Before co-founding indie rock band Young the Giant, singer-songwriter Sameer Gadhia was living a different Indian American dream: studying human biology at Stanford. Gadhia has been the frontman for the band since 2004, when he was just 15, playing at coffee shops and local festivals with his childhood friends and guitarists Jacob Tilley and Eric Cannata, bass guitarist Payam Doostzadeh, and drummer Francois Comtois (give or take a few lineup changes).

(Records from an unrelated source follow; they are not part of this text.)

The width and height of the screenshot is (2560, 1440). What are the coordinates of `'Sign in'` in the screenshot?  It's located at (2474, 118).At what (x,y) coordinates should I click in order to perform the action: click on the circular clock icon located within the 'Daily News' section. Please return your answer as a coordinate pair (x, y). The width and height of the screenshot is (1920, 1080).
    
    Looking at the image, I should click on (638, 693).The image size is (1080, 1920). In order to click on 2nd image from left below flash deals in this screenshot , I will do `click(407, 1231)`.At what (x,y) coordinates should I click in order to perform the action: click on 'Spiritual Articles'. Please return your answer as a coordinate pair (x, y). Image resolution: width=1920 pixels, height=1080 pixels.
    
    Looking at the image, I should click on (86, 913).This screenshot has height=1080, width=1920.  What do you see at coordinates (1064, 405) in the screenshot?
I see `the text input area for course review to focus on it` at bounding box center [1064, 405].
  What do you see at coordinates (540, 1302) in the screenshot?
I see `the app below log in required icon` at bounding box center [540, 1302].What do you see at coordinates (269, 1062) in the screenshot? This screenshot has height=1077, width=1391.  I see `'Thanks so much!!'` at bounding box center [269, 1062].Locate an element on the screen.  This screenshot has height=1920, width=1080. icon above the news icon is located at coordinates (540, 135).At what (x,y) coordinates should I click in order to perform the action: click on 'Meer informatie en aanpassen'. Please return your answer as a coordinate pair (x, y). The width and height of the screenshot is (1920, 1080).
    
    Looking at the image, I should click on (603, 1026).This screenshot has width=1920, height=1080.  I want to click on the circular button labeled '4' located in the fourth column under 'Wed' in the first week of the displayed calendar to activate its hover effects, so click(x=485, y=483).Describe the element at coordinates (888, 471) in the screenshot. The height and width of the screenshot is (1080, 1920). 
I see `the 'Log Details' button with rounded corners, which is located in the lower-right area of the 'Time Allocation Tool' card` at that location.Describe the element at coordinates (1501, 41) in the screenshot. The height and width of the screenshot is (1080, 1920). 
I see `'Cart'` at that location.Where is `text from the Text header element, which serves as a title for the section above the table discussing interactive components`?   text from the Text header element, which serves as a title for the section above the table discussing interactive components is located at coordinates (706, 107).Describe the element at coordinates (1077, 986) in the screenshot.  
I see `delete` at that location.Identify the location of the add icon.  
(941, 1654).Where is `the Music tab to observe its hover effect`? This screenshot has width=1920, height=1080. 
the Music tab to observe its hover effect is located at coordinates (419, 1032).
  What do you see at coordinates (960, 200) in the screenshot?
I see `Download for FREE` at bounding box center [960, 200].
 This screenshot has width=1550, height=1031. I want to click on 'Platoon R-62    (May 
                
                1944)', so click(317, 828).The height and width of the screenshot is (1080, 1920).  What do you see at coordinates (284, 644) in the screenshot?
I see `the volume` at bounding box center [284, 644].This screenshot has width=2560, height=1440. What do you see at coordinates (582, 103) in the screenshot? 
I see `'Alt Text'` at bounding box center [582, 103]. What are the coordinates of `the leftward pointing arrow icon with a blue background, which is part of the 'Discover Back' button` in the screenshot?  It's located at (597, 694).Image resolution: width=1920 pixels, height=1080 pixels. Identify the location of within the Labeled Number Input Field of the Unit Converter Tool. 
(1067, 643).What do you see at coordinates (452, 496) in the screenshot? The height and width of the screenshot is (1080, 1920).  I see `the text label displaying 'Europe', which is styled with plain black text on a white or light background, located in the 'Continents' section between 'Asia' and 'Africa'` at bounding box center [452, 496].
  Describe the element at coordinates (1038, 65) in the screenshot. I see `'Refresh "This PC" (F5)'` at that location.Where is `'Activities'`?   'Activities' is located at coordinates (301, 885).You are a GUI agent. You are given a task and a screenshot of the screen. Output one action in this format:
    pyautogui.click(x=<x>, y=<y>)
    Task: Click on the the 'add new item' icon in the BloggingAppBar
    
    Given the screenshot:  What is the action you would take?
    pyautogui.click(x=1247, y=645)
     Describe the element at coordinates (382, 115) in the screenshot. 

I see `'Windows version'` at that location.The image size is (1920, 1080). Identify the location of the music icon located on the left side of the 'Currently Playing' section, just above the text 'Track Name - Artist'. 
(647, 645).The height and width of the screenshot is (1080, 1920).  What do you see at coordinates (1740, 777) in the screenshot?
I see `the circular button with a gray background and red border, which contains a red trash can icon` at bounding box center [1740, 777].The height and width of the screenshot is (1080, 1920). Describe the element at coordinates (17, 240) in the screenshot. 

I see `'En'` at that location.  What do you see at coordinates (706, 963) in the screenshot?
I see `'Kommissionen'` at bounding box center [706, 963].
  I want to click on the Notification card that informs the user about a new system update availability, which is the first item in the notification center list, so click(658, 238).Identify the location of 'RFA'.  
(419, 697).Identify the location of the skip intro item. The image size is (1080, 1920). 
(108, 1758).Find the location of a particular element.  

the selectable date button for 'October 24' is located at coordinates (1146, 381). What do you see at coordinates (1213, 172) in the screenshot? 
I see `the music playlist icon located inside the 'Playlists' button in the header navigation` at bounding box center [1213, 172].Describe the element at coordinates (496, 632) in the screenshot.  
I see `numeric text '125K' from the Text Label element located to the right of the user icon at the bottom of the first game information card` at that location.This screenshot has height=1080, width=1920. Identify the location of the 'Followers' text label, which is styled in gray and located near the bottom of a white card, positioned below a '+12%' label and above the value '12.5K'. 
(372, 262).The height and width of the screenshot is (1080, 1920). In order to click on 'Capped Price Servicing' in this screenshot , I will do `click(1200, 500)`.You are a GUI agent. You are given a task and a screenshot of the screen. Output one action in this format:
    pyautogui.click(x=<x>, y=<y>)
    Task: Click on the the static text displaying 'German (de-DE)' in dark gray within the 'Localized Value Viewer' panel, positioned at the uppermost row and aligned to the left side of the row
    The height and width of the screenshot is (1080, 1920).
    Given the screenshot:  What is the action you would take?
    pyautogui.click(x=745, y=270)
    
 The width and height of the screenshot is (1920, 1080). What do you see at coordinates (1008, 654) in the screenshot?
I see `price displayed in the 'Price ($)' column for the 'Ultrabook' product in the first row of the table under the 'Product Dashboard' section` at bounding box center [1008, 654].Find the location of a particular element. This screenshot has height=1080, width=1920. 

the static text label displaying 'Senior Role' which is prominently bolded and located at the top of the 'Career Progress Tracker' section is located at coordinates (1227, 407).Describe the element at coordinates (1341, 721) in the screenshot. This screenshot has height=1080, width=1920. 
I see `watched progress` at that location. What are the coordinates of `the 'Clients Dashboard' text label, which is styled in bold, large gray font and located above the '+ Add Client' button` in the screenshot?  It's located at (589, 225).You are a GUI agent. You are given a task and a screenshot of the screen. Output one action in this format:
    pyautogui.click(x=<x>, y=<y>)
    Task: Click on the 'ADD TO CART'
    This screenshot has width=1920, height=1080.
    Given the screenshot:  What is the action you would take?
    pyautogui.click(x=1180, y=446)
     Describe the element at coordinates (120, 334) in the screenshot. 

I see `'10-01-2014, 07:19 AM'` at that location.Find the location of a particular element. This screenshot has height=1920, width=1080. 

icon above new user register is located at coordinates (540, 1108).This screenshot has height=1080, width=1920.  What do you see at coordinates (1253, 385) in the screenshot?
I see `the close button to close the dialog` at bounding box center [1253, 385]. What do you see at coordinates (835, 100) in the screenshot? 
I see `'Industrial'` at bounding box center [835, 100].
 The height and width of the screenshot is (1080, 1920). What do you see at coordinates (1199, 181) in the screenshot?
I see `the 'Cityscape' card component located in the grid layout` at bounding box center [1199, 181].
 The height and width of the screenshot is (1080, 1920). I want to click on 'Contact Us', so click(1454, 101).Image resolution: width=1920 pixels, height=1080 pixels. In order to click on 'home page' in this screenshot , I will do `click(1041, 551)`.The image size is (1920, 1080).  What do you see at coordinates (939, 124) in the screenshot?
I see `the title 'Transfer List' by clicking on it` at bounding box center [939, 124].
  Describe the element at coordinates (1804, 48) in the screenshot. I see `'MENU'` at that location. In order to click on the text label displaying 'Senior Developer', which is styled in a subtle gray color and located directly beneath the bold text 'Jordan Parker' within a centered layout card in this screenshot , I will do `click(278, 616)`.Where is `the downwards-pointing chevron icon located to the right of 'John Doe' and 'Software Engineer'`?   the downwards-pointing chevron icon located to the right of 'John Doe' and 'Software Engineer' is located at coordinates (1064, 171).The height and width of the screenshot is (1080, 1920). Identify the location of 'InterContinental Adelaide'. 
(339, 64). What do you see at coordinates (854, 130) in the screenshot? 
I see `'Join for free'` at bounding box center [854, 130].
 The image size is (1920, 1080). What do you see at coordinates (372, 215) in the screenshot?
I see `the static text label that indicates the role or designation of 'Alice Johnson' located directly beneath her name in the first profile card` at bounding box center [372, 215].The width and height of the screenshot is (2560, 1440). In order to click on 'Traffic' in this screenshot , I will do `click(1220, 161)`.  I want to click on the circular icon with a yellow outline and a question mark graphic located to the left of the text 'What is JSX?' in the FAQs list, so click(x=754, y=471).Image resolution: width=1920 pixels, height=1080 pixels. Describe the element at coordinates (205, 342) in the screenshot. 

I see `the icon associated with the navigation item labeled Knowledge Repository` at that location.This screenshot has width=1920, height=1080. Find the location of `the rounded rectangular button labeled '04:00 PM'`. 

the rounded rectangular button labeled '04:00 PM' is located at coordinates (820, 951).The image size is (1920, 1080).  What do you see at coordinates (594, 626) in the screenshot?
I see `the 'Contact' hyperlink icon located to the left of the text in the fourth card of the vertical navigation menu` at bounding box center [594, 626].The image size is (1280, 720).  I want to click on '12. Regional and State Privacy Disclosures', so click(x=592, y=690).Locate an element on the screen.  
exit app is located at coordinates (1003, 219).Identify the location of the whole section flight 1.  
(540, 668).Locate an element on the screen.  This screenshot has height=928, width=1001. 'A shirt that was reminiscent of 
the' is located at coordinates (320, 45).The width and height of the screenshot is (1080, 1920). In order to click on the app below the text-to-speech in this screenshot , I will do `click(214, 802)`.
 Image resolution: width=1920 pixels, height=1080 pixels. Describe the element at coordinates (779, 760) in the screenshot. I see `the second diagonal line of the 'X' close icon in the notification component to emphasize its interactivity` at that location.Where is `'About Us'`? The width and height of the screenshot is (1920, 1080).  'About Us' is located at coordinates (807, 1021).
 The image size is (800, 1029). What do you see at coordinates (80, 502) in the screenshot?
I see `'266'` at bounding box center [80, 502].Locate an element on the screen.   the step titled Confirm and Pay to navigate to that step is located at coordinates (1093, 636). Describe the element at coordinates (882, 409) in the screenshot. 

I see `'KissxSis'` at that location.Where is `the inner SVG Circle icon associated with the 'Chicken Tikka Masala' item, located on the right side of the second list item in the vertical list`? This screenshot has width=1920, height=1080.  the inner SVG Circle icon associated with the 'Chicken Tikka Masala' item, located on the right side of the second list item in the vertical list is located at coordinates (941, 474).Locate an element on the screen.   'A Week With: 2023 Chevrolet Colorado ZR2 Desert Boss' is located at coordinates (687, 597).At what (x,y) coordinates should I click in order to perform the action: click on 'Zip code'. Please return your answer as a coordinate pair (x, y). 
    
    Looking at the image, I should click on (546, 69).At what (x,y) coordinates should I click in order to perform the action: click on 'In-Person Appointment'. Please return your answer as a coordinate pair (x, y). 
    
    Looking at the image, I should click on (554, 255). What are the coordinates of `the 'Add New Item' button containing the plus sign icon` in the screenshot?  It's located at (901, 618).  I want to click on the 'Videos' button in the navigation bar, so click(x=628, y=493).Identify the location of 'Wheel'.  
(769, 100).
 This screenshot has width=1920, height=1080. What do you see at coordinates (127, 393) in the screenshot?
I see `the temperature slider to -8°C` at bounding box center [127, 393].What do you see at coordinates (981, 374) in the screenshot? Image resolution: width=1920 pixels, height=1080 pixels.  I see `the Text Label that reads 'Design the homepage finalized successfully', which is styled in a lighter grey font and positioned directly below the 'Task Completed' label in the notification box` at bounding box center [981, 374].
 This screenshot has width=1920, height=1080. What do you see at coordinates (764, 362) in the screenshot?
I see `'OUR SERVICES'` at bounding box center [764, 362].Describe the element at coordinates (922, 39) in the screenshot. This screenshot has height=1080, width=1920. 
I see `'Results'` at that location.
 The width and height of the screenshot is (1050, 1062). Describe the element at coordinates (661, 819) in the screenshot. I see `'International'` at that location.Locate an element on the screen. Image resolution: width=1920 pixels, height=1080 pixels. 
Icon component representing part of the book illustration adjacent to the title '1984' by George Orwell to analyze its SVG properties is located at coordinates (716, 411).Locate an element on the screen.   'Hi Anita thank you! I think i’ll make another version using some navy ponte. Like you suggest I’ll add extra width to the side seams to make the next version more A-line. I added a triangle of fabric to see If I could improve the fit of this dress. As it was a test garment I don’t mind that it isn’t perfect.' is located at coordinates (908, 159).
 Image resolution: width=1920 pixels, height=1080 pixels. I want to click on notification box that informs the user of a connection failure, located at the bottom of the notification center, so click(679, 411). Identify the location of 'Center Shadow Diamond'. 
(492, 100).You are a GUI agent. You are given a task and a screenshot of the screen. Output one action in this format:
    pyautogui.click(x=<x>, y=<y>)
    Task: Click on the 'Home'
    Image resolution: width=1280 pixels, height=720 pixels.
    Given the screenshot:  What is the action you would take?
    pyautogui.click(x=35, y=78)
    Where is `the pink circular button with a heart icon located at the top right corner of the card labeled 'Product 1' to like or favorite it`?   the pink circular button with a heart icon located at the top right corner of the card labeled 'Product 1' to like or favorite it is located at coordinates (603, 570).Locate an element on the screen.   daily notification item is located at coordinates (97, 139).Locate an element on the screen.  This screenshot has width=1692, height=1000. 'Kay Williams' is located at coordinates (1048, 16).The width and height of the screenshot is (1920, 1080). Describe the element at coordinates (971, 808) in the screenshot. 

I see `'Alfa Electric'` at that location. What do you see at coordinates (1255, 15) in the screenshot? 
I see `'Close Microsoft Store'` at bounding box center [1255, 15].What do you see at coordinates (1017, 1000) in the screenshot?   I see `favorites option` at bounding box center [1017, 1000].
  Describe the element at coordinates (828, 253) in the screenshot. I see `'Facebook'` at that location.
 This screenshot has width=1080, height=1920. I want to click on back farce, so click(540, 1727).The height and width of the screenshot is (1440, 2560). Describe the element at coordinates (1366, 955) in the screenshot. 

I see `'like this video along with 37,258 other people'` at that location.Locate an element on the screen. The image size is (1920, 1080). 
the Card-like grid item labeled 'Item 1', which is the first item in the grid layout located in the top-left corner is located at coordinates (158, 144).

Five years later, when he decided to drop out of college and pursue music, his parents weren’t too keen, partly because “all they really wanted was for me to find a place to belong.” It was a tough note to forget. 

When Young the Giant scored a record deal that same year with Warner Music’s Roadrunner Records, Gadhia remained more cautious than optimistic. “I was under the assumption that this wasn’t going to work out for me,” he said. “I just hadn’t seen anyone like myself in the particular genre.” Based on his voice and choice of “white boy music” alone, fans and producers often presumed that he was white. Even as the band made a name for themselves with hit singles “My Body,” “Apartment,” and “Cough Syrup,” which an episode of Glee featured, Gadhia still stood out as one of few Asian Americans to front a group. He was also well aware that part of the reason Young the Giant made it into the mainstream is because the band is mostly white.

But during the early part of the COVID-19 pandemic, Gadhia finally took pen to paper and began writing something different. The resulting tune, “American Bollywood,” became the title track and name of Young the Giant’s latest album, where Gadhia set out to reclaim his experience as an Indian American.